The paper entitled "RankMass Crawler: A Crawler with High Personalized PageRank Coverage Guarantee" (Cho, Schonfeld, University of California) deals with the important topic of how many pages should be collected to cover most of the web, and how to ensure that important documents are not left out when the crawl is halted. They answered these questions by showing that crawling a number of important pages or the most important part of the web helps to limit the amount needed. This is important because a large corpus is expensive to house and the amount of computing cost is high.
They state that comparing search engines by the number of pages they index is misleading because of the huge amount of data available on the web. They say that for example calendar pages generated by dynamic sites have links to "next day" and so on meaning that potentially useless information is collected. Additionally no search engine is capable of downloading the entire web, we don't even know how big it is. So when should they stop the crawl? At 8 billion pages like Google?
Their method, RankMass is a metric for comparing the quality of search engine indexes and is a variant of the Personalised PageRank metric which assumes that users go to only important pages. They change this a little bit because they look at how much of the important documents the set covers. The coverage measurement involves looking at pages in the subset which are not known. Their crawler is focused on the pages users go to. It can prioritize the crawl downloading high personalised PageRank first and so the highest RankMass is achieved when the crawl is over.
How are pages deemed important?
This could as they say be based on the relevance to the queries but this would mean having a set of queries to start with which isn't ideal. They say that PageRank with it's random surfer model is very effective but as we have seen it can be easily spammed (by webmasters and seo people I presume!). Personalised PageRank assumes that a user eventually goes to a trusted site rather than to a page of equal probability.
The RankMass metric is based on the link structure of the whole web rather than just the graph structure in the subset, meaning that they don't have to download a huge amount. They download all the pages that are reachable from neighbouring sites of a page and calculate RankMass, however they note that users are unlikely to go only to one trusted page.
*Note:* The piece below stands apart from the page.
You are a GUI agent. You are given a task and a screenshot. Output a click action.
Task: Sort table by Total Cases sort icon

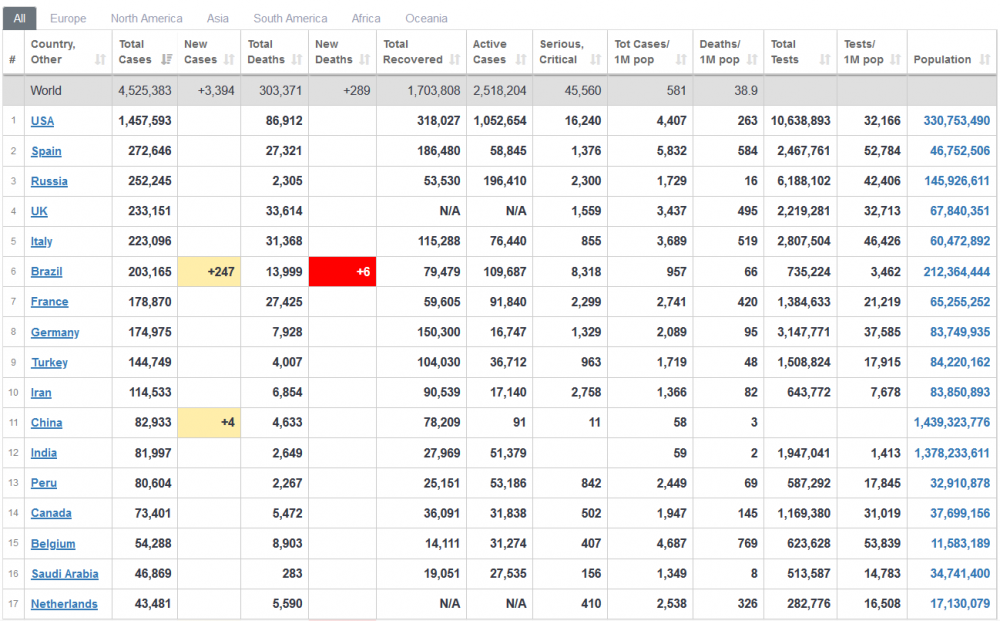(166, 60)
This method however is greedy so they adapted it to form the "Windowed-RankMass algorithm".
"The Windowed-RankMass algorithm is an adaptation of the RankMass algorithm and is designed to allow us to reduce the overhead by batching together sets of probability calculations and downloading sets of pages at a time."
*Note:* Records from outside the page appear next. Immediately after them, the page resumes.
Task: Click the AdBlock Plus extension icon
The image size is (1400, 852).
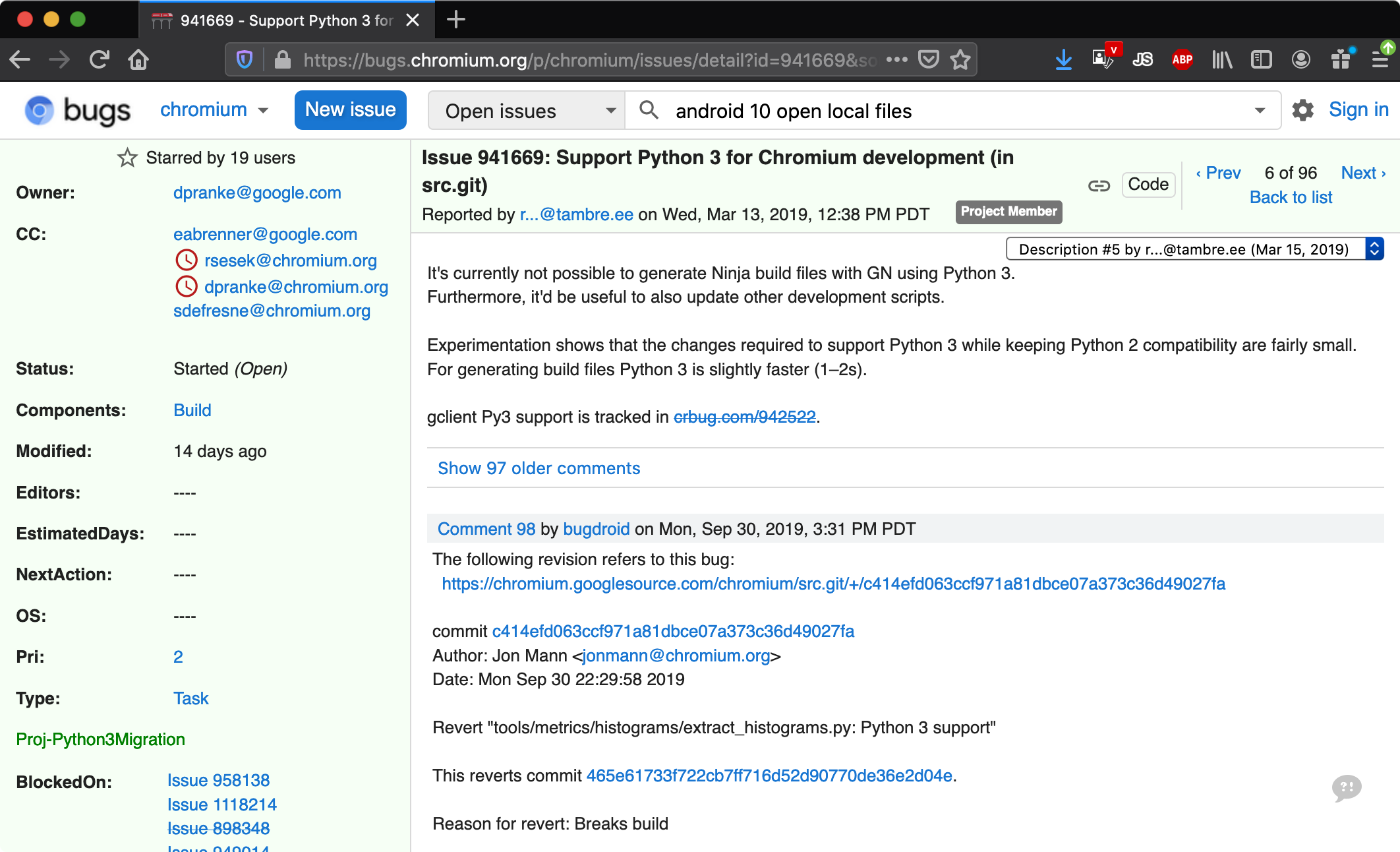Action: click(1182, 60)
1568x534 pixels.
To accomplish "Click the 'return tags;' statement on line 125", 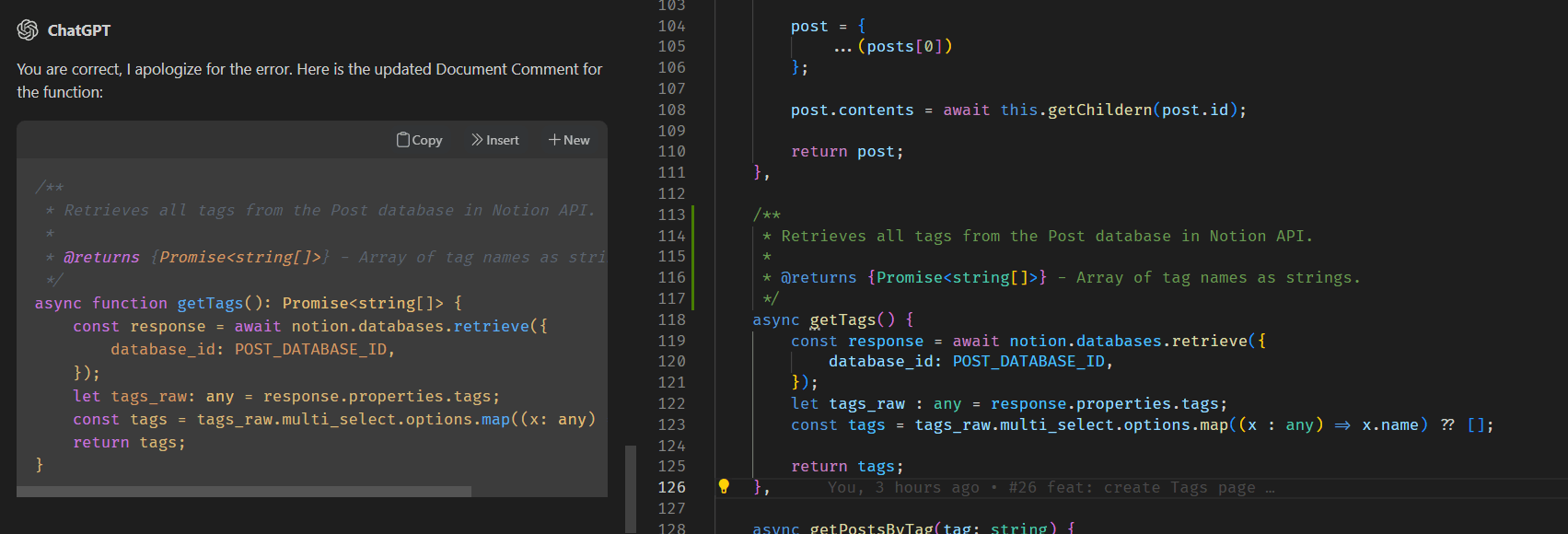I will pyautogui.click(x=847, y=467).

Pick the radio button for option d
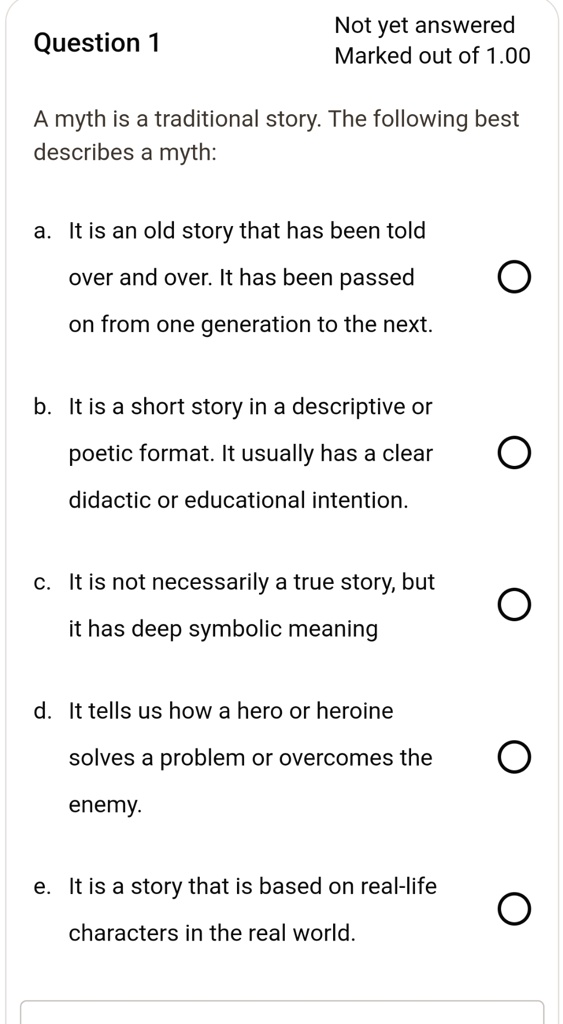tap(513, 758)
The starting point is referred to as a set of seeds which are a number of documents which form the starting point of the crawl:
"Deciding on the number of seeds is influenced by many factors such as: the connectivity of the web, spammability of the search engine, efficiency of the crawl, and many other factors".
The result of their evaluation and experiments showed that their RankMass metric, that maximizes the PageRank of every page, is very effective. It allows search engines to specify the end of the crawl based on specific conditions. This means that the crawl runs until the required percent of the web's PageRank is collected.
Why should you care?
This interesting papers shows that search engines can have smaller sized indices and still prove very effective. This should improve both precision and recall, due to the fact that there are fewer unimportant documents that are considered in the computation stages. The constant talk and wow-factor associated with the huge size of indices are shown to be rather irrelevant really when you consider the actual quality of these indices. The bigger the index the harder it is to manage.
You should care because the quality of your sites becomes crucial. Not only the way that they are built but also their ability to attract users based on how important they are seen to be.